BY: TERESA VAL AND JAMES DISALVATORE
On March 27 and 28, 2018, the EastWest Institute (EWI) convened its second meeting of the Joint U.S.-Russia Working Group on Counterterrorism in Afghanistan in Washington, D.C. Amidst a particularly tense time in the bilateral relationship, with the U.S. and Russian governments ordering expulsion of diplomats, U.S. and Russian participants assessed how the two countries, together with other regional stakeholders, can increase efforts to combat terrorism in Afghanistan.
Building on the themes from its inaugural meeting in Moscow in October 2017, the Working Group discussed a range of topics, including U.S. and Russian definitions of and approaches to counterterrorism; terrorist actors and trans-border networks in Afghanistan; regional perspectives on the terrorist threat in the war-torn country; and U.S. and Russian interests and counterterrorism strategies in Afghanistan.
Despite worsening relations between the U.S. and Russia, counterterrorism in Afghanistan remains an area of critical interest for both countries; however, Working Group experts agreed that shared interest does not necessarily imply or guarantee cooperation in the current political climate.

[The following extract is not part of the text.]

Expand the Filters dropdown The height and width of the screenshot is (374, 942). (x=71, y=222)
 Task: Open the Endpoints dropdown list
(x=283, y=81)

For the U.S. and Russia to find common ground and advance cooperation, experts stressed the importance of frequent dialogue and engagement between the two countries to dispel misperceptions and make clear each other’s intentions.

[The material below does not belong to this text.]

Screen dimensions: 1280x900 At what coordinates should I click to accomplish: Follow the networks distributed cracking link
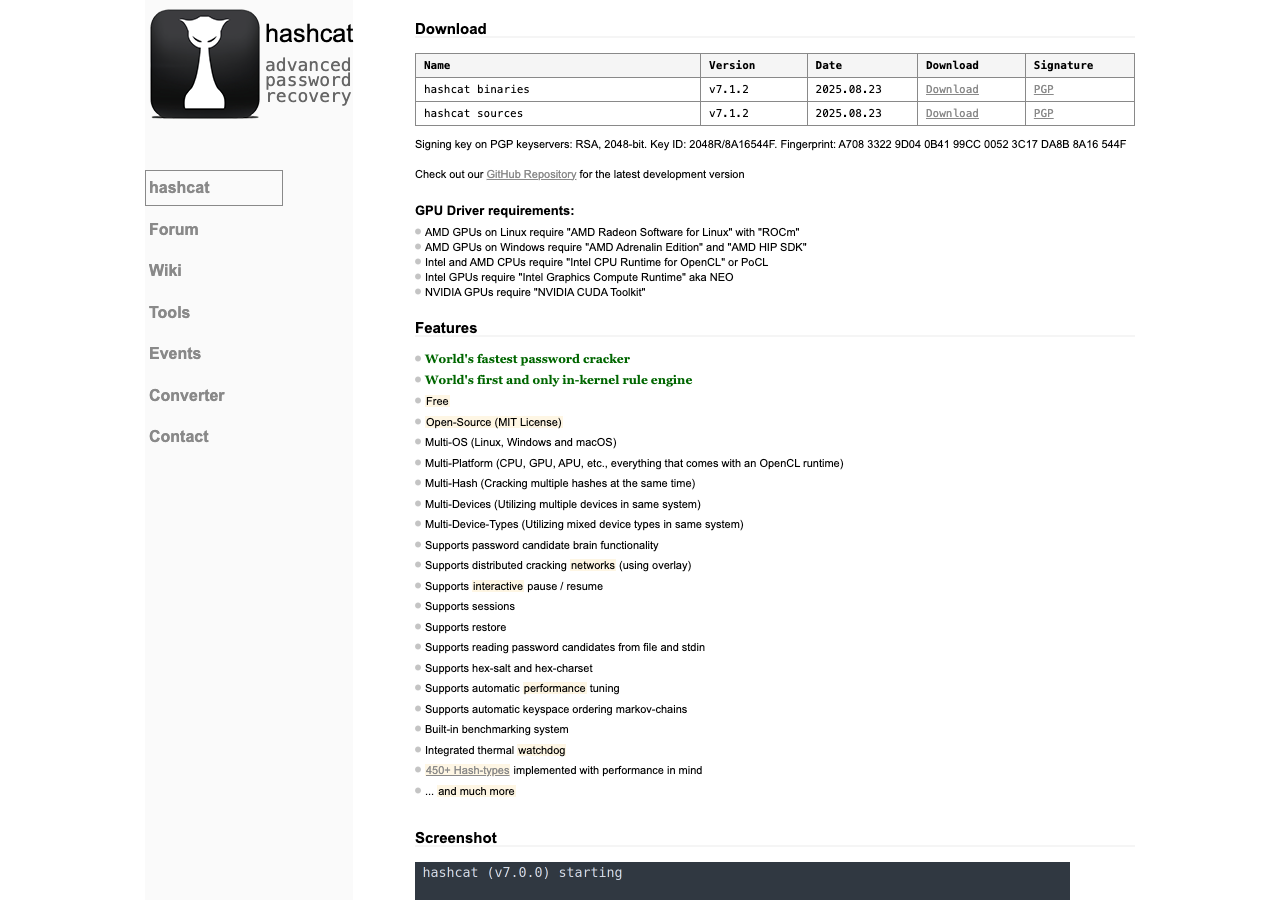592,565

Funded with the support of Carnegie Corporation of New York, the Working Group represents a multi-year initiative aimed at generating positive momentum in the U.S.-Russia relationship and driving much-needed dialogue at the Track 2 level, specifically with respect to counterterrorism efforts in Afghanistan. The Working Group will produce a joint threat assessment, which will provide policymakers with an independent, up-to-date assessment of the terrorist threat in Afghanistan and serve as the basis for future counterterrorism cooperation.
Following this plenary session, on March 29, several Russian and American Working Group experts participated in a discussion led by New York University’s Center on International Cooperation on possible U.S.-Russia Track 2 efforts on political settlement in Afghanistan. Hosted by the United States Institute of Peace, the session also included observers from the U.S. government among its attendees.
On March 30, the Center for Strategic and International Studies (CSIS) and EWI co-hosted a panel discussion on “After Syria: The United States, Russia, and the Future of Terrorism.” Moderated by Dr. Olga Oliker, the panel featured Dr. Ekaterina Stepanova and Dr. Irina Zvyagelskaya—both members of EWI’s Working Group—and Dr. Seth Jones, director of the Transnational Threats Project at CSIS. Panelists addressed emerging trends in global terrorism, how U.S. and Russian policies to counter the threat have evolved accordingly and lastly, what constructive roles both countries can play in shaping the counterterrorism agenda.